Last November, the United States, in conjunction with the United Kingdom, France, Germany, Russia, and China, reached an agreement with Iran, known as the “Joint Plan of Action.” With Iran coming close to being able to develop an undetectable nuclear weapons capability, the purpose of the deal was to slow Tehran’s nuclear progress in order to buy time to find a comprehensive diplomatic solution. The deal requires Iran to halt or reduce some elements of its nuclear program, while the U.S. and its partners unfreeze some Iranian assets and relax certain sanctions in return.

{mosads}There is an ongoing debate about how best to move from this interim deal to a final one that prevents a nuclear Iran once and for all. A growing, bipartisan group of lawmakers believe that if strict economic sanctions brought Iran to the negotiating table once, the prospect of even stronger sanctions is the best way to incentivize it to make further concessions. The president and secretary of State, however, argue that approving additional sanctions now—even if they are contingent on the failure of diplomatic efforts—would derail negotiations.

Both sides agree on the importance of preventing a nuclear Iran, but their disagreement over tactics threatens to overshadow the one relatively easy step that everyone should be able to support: giving international inspectors the resources they need to ensure Iran does not cheat.

One of the most important provisions of the JPA grants International Atomic Energy Agency (IAEA) inspectors expanded access to Iran’s nuclear facilities to verify that it is living up to the terms of the deal. Prior to the deal, inspectors visited the enrichment plants at Natanz and Fordow about once a week, and other sites less often. Now, the deal grants inspectors daily access to Natanz and Fordow as well as “managed access” to other facilities the IAEA had not previously been able to inspect. These include the Arak heavy water reactor, uranium mines and mills, as well as centrifuge production facilities.

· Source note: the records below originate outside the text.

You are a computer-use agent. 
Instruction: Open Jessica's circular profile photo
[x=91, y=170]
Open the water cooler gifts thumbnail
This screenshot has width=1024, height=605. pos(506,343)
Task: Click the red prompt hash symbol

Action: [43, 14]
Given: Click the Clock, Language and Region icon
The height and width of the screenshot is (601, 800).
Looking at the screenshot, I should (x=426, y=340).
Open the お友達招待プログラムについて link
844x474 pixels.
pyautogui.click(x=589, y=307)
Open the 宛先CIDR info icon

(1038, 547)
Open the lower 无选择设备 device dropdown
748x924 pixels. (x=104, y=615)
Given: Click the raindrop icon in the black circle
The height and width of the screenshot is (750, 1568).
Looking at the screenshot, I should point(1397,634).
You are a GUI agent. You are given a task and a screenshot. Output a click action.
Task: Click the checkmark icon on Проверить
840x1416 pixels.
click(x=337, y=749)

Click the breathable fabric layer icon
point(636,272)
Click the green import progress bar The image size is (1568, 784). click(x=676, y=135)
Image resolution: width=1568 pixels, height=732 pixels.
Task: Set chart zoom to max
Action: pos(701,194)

This provision is critical for two reasons. First, Iran has freely confessed to taking advantage of a prior deal it struck with European countries in 2003 to advance its nuclear program. As the then Iranian chief nuclear negotiator, and current president, Hassan Rouhani put it, “While we were talking with the Europeans in Tehran, we were installing equipment in parts of the facility in Isfahan. In fact, by creating a calm environment, we were able to complete the work in Isfahan.” Enhanced IAEA inspections are needed to detect whether Tehran is pulling the same trick again and exploiting the “calm environment” created by the JPA.

Second, Iran’s nuclear program is so far advanced that any progress it would make now could place it perilously close to a nuclear weapons capability. Bipartisan Policy Center estimates suggest Iran could currently produce enough weapons grade uranium for a nuclear device in as little as five weeks. The terms of the JPA would delay that timeframe. But if instead of curtailing its program, Iran cheated and continued it, after six months it could be within a month of reaching nuclear weapons capability. At that point, with sanctions eased and pressure relaxed, the U.S. and its partners would have limited options remaining for preventing a nuclear Iran. Enhanced inspections are critical to forestalling such a scenario.

The problem is that the IAEA does not have adequate resources to carry out the inspections provided for by the interim deal. The IAEA expected to spend almost $20 million on its inspections in Iran this year. But given the greater access provided for by the JPA—increasing inspections at Natanz and Fordow fivefold and the total number of inspected facilities by nearly a third—we estimate that its workload will increase by about 50 percent, costing the IAEA an additional $9 million that it does not have in its budget.

The White House and Capitol Hill should put aside their disagreements on how to negotiate with Iran, and Democrats and Republicans should capitalize on their bipartisan budget success to work together find the money in the new budget to fund these enhanced inspections. Prospects for a negotiated solution will be diminished if we do not even have the resources to verify that Iran is keeping to the promises it already has made.

Misztal is acting director of Foreign Policy at the Bipartisan Policy Center. Rademaker, a senior adviser at BPC and principal at the Podesta Group, formerly served as assistant secretary of State for International Security and Nonproliferation.